ENTRIES SHOWN |
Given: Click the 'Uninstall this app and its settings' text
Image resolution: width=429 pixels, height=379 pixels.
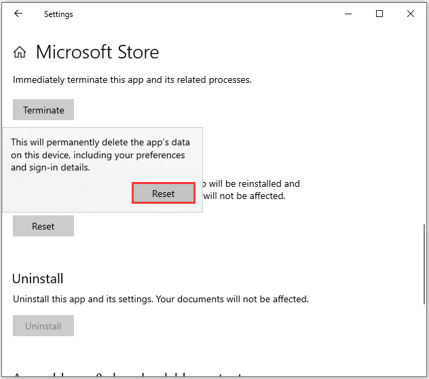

==

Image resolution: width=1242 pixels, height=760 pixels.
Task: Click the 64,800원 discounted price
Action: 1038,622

* * *

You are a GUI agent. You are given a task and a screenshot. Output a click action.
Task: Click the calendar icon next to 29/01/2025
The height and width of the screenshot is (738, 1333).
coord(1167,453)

ACTIVITY | Looking at the data above, write out exactly the lines that start at the one containing "Given: Click the" and end at the one containing "Image resolution: width=429"; include both and nothing beyond.

RESULT OF THE TASK |
Given: Click the 'Uninstall this app and its settings' text
Image resolution: width=429 pixels, height=379 pixels.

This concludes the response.